(WORK TO BE COMPLETED)
Reproduce the following rows word for word.

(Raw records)
+===+
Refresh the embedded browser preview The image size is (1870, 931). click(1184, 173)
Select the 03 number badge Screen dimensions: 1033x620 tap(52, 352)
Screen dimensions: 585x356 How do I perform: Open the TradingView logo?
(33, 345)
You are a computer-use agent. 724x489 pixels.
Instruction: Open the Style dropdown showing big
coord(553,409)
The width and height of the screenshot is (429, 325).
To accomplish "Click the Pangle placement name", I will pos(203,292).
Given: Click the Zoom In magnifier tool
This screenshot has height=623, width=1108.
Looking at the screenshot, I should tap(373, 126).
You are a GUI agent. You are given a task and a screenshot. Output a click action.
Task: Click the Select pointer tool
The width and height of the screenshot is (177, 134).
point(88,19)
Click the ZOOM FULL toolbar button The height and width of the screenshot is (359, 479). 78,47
+===+
(THE RESULT)
Refresh the embedded browser preview The image size is (1870, 931). click(1184, 173)
Select the 03 number badge Screen dimensions: 1033x620 tap(52, 352)
Screen dimensions: 585x356 How do I perform: Open the TradingView logo?
(33, 345)
You are a computer-use agent. 724x489 pixels.
Instruction: Open the Style dropdown showing big
coord(553,409)
The width and height of the screenshot is (429, 325).
To accomplish "Click the Pangle placement name", I will pos(203,292).
Given: Click the Zoom In magnifier tool
This screenshot has height=623, width=1108.
Looking at the screenshot, I should tap(373, 126).
You are a GUI agent. You are given a task and a screenshot. Output a click action.
Task: Click the Select pointer tool
The width and height of the screenshot is (177, 134).
point(88,19)
Click the ZOOM FULL toolbar button The height and width of the screenshot is (359, 479). 78,47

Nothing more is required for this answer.